_DIE AUFGABEN_
a – Von welcher Stadt handelt der Kurzfilm, den der Auszug bespricht?
b – Gib aus dem Auszug den Abschnitt zwischen „Verfasst: Mi 26.“ und „vergangen. Sehr empfehlenswert.“ einschließlich wortgetreu zurück.

_AUSZUG_
-*-

Re: Welchen Film habt ihr zuletzt gesehen?
Verfasst: Mi 26. Sep 2018, 15:12
4. Filmfest Bremen
Der weiße Elefant - 20-minütiger Kurz-Doku-Kunstfilm des Bremer Filmemachers Jan van Haselt. Der Film handelt von Rio de Janeiro kurz vor der WM 2014. In kurzen Vignetten wird Amüsantes, Nachdenkliches und Beängstigendes gezeigt und auf der Tonspur kommentiert. Eine Stadt voller unterschiedlicher Facetten und kurz vor dem Abgrund, voll von ebenso skurrilen wie interessanten Gestalten, aber auch voller Wut und Gewalt. Die Geschichten. Bilder und Töne ziehen so schnell, dass man nach sehr kurzweiligen 20 Minuten das Gefühl hat, es wären erst die Hälfte vergangen. Sehr empfehlenswert.

-*-

(Datensatzeinträge)
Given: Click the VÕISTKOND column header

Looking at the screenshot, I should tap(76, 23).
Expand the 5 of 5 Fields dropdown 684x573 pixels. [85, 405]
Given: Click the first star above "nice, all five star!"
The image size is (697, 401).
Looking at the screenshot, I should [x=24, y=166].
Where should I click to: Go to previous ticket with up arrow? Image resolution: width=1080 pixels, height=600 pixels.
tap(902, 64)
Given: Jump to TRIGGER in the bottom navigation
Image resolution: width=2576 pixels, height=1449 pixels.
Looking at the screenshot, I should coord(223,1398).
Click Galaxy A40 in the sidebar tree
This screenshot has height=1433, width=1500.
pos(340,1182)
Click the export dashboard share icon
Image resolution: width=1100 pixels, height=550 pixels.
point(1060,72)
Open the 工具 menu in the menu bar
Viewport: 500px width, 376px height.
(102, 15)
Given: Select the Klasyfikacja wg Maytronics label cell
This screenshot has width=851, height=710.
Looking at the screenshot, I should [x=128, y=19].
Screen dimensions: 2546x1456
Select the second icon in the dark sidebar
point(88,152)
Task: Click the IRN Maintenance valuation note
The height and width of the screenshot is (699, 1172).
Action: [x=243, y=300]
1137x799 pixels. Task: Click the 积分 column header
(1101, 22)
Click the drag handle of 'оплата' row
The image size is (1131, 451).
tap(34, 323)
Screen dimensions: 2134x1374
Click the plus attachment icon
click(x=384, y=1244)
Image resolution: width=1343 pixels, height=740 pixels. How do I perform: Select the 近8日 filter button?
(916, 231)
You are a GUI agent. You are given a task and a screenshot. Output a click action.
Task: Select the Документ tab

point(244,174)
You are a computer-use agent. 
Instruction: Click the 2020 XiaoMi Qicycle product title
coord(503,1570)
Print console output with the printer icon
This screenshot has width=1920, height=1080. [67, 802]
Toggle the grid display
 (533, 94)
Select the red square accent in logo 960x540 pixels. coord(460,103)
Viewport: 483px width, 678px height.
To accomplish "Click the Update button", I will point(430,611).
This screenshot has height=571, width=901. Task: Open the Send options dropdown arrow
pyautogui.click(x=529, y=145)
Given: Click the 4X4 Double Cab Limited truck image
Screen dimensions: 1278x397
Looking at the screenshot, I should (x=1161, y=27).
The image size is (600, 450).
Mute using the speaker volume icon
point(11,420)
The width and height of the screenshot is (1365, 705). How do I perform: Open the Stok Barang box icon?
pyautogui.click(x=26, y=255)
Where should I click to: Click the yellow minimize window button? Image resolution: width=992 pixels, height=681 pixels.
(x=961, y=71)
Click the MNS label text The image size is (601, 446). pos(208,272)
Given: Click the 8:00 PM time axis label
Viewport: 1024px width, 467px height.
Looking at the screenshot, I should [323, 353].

-*-

_ANTWORTEN_
a – Von Rio de Janeiro kurz vor der WM 2014.

b –
Verfasst: Mi 26. Sep 2018, 15:12
4. Filmfest Bremen
Der weiße Elefant - 20-minütiger Kurz-Doku-Kunstfilm des Bremer Filmemachers Jan van Haselt. Der Film handelt von Rio de Janeiro kurz vor der WM 2014. In kurzen Vignetten wird Amüsantes, Nachdenkliches und Beängstigendes gezeigt und auf der Tonspur kommentiert. Eine Stadt voller unterschiedlicher Facetten und kurz vor dem Abgrund, voll von ebenso skurrilen wie interessanten Gestalten, aber auch voller Wut und Gewalt. Die Geschichten. Bilder und Töne ziehen so schnell, dass man nach sehr kurzweiligen 20 Minuten das Gefühl hat, es wären erst die Hälfte vergangen. Sehr empfehlenswert.